Reporter Bill Gertz Ordered to Testify on “Newsworthiness”

07.17.08 | 2 min read | Text by Steven Aftergood

Washington Times reporter Bill Gertz has been ordered to appear (pdf) in a California court next week and to testify on the “newsworthiness” of his reporting in 2006 on a case involving alleged Chinese espionage.

Mr. Gertz was subpoenaed by the court on April 30 and ordered to reveal who disclosed restricted grand jury information to him. Mr. Gertz’s attorneys moved to quash the subpoena, arguing among other things that grand jury information had not in fact been revealed and that Mr. Gertz had a First Amendment interest in protecting his sources.

While the motion to quash is still pending, Mr. Gertz is nevertheless required to appear in court on July 24.

“Regardless of whether Mr. Gertz discloses his sources, the Court expects that Mr. Gertz will be prepared to testify regarding the newsworthiness of this case and, more particularly, the reasons why maintaining the confidentiality of his sources is critical to his ability to engage in investigative reporting,” wrote Judge Cormac J. Carney.

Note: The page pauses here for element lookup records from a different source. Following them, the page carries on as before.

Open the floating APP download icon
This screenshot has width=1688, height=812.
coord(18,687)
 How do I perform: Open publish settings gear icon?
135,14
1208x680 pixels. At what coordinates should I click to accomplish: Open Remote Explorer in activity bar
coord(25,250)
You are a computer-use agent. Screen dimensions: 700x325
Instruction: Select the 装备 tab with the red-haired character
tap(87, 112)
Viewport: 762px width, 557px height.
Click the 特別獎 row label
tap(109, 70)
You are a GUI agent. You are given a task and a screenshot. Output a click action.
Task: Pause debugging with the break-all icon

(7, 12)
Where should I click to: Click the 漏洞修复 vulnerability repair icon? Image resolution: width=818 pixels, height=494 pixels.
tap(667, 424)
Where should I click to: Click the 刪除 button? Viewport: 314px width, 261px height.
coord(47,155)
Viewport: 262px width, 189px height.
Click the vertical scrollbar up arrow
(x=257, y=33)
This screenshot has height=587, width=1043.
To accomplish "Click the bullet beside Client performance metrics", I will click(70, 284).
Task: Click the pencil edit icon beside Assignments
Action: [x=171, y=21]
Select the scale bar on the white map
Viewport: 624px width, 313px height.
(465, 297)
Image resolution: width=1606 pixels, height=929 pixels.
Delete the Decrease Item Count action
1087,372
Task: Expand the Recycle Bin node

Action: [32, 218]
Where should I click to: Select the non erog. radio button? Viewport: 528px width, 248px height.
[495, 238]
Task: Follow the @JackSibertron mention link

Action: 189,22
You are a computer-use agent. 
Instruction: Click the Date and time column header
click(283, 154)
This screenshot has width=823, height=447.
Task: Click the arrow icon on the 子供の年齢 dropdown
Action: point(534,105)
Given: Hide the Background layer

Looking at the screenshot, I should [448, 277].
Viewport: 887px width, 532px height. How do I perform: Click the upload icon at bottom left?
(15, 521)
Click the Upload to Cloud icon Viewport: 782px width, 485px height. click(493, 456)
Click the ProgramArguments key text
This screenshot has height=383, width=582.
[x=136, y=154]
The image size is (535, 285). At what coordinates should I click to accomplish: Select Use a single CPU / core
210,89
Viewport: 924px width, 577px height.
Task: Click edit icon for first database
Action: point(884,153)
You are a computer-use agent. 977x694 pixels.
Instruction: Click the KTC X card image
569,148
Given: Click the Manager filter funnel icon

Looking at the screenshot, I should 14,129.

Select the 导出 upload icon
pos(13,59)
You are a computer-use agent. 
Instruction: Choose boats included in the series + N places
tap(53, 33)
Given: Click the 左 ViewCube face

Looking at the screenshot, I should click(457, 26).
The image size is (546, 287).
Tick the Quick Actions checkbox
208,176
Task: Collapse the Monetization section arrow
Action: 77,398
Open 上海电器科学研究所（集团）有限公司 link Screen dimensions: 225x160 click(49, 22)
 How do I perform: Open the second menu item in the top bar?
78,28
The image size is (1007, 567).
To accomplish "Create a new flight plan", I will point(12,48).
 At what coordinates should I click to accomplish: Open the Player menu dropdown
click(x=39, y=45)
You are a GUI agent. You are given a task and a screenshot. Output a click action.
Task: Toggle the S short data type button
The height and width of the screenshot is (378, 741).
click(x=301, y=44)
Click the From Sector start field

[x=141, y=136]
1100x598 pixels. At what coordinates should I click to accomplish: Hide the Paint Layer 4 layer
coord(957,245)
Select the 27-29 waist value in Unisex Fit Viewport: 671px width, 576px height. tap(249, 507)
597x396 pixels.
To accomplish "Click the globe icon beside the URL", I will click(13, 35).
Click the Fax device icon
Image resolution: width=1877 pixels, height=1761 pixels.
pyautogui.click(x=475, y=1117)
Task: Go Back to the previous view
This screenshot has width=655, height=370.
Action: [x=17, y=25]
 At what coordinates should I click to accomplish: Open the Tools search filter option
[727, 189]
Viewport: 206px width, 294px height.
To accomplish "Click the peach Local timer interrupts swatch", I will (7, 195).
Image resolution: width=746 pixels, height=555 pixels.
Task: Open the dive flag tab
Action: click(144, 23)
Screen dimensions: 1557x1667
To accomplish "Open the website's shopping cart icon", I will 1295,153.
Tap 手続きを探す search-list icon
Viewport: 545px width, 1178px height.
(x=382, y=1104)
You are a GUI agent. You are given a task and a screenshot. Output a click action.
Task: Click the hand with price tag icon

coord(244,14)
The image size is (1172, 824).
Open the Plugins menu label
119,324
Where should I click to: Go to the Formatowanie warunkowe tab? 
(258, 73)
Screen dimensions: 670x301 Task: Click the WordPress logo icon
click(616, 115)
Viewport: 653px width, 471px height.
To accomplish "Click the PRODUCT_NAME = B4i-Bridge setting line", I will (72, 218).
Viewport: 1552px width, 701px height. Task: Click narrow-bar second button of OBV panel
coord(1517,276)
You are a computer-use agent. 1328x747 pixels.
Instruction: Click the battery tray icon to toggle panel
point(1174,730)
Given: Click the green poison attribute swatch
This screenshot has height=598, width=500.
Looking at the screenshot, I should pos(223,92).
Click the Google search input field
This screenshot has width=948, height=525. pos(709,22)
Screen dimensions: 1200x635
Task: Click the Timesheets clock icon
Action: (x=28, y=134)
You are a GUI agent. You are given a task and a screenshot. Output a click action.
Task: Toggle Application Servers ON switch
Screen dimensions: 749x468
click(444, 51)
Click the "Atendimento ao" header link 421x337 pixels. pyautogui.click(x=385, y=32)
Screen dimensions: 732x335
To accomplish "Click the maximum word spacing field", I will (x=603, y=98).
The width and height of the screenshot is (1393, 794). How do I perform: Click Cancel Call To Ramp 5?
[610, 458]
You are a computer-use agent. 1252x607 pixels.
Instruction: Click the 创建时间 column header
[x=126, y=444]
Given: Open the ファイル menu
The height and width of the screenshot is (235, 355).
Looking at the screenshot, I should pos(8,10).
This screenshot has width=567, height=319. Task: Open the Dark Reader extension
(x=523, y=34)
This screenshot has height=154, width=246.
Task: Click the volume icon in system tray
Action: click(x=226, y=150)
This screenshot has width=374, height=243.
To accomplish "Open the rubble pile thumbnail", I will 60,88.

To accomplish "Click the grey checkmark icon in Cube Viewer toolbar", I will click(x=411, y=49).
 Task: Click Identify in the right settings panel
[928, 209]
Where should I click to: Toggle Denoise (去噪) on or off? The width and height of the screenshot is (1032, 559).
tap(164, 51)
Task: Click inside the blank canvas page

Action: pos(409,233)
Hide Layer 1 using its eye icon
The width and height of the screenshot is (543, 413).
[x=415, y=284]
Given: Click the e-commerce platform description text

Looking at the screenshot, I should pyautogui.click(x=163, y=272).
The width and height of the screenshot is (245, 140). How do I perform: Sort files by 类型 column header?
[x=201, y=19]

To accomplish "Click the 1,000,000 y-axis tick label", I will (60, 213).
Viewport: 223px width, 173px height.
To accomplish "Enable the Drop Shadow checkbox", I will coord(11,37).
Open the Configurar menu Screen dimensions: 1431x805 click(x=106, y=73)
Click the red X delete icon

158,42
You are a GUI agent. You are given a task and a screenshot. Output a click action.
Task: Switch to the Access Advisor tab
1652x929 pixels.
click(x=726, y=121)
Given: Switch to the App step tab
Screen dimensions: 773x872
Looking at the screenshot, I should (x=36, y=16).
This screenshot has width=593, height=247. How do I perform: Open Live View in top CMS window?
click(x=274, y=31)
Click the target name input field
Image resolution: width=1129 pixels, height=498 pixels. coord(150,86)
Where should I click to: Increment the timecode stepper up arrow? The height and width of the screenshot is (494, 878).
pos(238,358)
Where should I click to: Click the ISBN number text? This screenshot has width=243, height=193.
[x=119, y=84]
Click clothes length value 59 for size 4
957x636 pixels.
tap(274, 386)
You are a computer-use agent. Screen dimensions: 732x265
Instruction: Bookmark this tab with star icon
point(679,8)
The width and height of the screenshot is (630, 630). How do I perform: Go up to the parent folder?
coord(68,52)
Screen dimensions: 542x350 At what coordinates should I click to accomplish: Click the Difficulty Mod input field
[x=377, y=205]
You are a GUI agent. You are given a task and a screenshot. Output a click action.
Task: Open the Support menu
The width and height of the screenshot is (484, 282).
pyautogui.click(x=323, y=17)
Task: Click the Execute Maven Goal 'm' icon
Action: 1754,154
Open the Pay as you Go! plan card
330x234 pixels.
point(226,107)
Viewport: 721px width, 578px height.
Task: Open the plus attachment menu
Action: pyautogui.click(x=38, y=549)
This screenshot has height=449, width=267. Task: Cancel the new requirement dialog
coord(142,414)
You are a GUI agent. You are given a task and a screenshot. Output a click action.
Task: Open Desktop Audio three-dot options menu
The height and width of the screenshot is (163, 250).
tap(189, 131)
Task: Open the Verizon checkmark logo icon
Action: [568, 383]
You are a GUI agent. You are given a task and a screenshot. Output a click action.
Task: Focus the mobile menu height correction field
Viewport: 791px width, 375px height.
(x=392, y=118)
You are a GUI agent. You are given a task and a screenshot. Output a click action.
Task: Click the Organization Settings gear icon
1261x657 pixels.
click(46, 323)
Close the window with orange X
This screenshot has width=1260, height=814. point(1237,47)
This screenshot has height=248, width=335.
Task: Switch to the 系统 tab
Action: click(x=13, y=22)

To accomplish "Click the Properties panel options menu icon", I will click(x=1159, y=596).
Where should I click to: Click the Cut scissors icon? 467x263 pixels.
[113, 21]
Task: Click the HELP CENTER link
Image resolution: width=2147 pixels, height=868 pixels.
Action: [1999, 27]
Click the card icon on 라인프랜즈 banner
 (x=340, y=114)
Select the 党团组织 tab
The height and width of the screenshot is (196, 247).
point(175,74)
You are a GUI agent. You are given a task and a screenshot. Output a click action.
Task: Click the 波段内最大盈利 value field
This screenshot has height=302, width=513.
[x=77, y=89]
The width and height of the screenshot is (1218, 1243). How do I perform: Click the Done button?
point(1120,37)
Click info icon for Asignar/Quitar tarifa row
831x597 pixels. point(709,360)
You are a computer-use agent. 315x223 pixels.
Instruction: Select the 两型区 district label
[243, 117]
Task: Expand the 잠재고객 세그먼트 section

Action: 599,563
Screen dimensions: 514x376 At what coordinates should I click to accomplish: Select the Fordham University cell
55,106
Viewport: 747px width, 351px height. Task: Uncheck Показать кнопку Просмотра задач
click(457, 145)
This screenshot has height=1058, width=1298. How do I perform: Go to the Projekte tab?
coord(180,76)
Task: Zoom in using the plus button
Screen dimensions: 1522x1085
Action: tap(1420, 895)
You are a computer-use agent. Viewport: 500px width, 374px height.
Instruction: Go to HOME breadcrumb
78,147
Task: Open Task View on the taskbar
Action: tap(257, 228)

“If the Court is to properly evaluate Mr. Gertz’s First Amendment arguments [against disclosure of his sources], Mr. Gertz must particularize them to this case,” Judge Carney instructed in a Minute Order filed July 14.

Justice Department attorneys had sought to delay the proceedings, and had filed a sealed, ex parte declaration with the Court to justify their position. When Judge Carney indicated that he would unseal the declaration, the Justice Department asked him not to do so since it would reveal internal Department deliberations that apparently remain unresolved.

“The [sealed] declaration describes discussions that have occurred within DOJ regarding the position the government should take in response to the court’s subpoena of Mr. Gertz and explains that no decision on that issue has yet been made,” according to a government pleading (pdf) filed yesterday.

In any event, “The subpoena for Mr. Gertz was issued by the Court, not the Government,” Judge Carney wrote. “If the Government is unable to participate,… the hearing will nonetheless go forward.”

The latest developments in the case were first reported by Josh Gerstein in “Advocates Concerned About a Reporter’s Court Appearance,” New York Sun, July 17.